Словом, в отсутствие окончательно определимой сущности человек, о котором вели речь Хайдеггер, Ясперс, Сартр и Камю, отнюдь не представляется и даже не может представляться кем-то привычным, давно знакомым или подобным нам самим, хотя бы потому, что если следовать этим мыслителям, то и о самих себе мы не можем с уверенностью сказать, кому или чему мы подобны. Вопреки обыденным представлениям человек, люди, к числу которых мы себя несомненно относим, которыми мы сами являемся, вовсе не есть нечто близкое, понятное и знакомое. Как писал Хайдеггер, онтически наиболее близкое онтологически далее всего от нас.
По правде говоря, это отдаление человека от самого себя, ставшее для философии XX века едва ли не общим местом, является более ранним открытием, совершенным по меньшей мере еще в XIX веке. Уже у Маркса в «Экономическо-философских рукописях 1844 года» возникает философская антропология еще не существующего человека — целиком и полностью социального существа, присвоившего свои «родовые сущностные силы», позволяющие ему свободно преобразовывать мир и самого себя во благо и, так сказать, на радость себе и окружающим. Этот человек-творец еще не встречается нигде в настоящем — в капиталистическом мире отчужденного труда, — но он выйдет на авансцену в будущем, начав новый коммунистический этап истории человечества, когда оно наконец расправит плечи и станет самим собой.

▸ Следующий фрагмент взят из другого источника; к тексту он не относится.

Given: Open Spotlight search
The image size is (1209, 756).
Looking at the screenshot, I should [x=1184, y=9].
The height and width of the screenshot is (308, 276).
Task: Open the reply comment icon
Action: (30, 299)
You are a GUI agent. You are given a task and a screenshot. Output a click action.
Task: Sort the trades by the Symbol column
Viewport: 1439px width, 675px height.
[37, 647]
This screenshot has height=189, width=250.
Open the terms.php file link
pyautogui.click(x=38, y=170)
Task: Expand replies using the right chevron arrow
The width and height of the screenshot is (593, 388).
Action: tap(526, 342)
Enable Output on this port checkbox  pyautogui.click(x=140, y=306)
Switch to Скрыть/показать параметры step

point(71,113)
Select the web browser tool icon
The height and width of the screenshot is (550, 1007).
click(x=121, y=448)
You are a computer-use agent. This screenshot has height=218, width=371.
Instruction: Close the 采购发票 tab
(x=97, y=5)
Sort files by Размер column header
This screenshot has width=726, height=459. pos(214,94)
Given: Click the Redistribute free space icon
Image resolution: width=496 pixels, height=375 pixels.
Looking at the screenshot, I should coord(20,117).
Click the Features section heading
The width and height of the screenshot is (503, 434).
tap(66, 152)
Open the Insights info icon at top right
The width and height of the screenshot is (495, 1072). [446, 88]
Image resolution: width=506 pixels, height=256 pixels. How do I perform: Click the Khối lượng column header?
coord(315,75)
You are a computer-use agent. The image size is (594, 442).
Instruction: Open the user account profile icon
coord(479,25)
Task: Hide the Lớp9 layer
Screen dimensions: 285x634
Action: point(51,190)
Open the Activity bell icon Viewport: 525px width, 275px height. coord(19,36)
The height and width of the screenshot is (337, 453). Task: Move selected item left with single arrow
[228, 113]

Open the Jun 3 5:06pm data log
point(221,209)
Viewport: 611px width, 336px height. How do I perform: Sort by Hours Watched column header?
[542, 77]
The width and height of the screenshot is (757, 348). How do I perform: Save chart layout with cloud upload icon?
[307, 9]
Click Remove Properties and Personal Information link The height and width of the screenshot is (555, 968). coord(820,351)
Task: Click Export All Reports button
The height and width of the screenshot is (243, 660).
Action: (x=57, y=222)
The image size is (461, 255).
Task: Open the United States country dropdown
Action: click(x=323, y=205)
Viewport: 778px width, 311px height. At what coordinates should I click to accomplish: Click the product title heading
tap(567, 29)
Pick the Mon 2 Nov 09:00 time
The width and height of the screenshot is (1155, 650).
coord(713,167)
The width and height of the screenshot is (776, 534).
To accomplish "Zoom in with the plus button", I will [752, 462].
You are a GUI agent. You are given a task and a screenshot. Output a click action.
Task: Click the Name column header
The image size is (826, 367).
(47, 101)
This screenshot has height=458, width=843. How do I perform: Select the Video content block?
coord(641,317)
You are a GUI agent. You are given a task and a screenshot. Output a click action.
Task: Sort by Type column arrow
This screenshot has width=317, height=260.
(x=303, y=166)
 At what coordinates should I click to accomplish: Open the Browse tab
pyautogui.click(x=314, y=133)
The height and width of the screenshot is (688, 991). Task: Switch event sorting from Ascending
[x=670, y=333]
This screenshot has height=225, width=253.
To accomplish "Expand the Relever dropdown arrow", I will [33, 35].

Еще более отдаленным ориентиром, причудливым и даже опасным, вдохновлялась философская антропология Ницше, для которого человек был не более чем мостом к сверхчеловеку. В этом ряду можно упомянуть и о Фрейде. Его «заповедь»: «Где было Оно, должно стать Я», — также открывает перед человеком невиданную, очевидно труднодостижимую, и — что объединяет его с Марксом и Ницше — пока не представимую перспективу развития. Она может быть лишь схвачена на пределе абстрактного концептуального усилия, но не изображена наглядно или в виде какой-либо четкой программы. Уже у Маркса, Ницше и Фрейда человек, понимаемый не иначе как из его «сверхчеловеческой» перспективы, становится предметом для бесконечной интерпретации, как сказал бы Мишель Фуко. Поэтому нам не следует обманываться слишком привычным звучанием слова «человек». И даже если имена Маркса, Ницше, Фрейда или Хайдеггера кажутся нам уже слишком знакомыми и близкими, стоит все-таки отдать себе отчет в том, что человек в их концепциях вовсе не представляется еще таким уж знакомым и близким. Их человек по-прежнему, как и 50, и 150 лет назад вполне способен исполнить роль неведомого и ускользающего Другого. Так что если кто-то и испытывает разочарование, обнаружив под маской Другого знакомого человека, то лишь потому, что он по недостатку внимания или проницательности обознался.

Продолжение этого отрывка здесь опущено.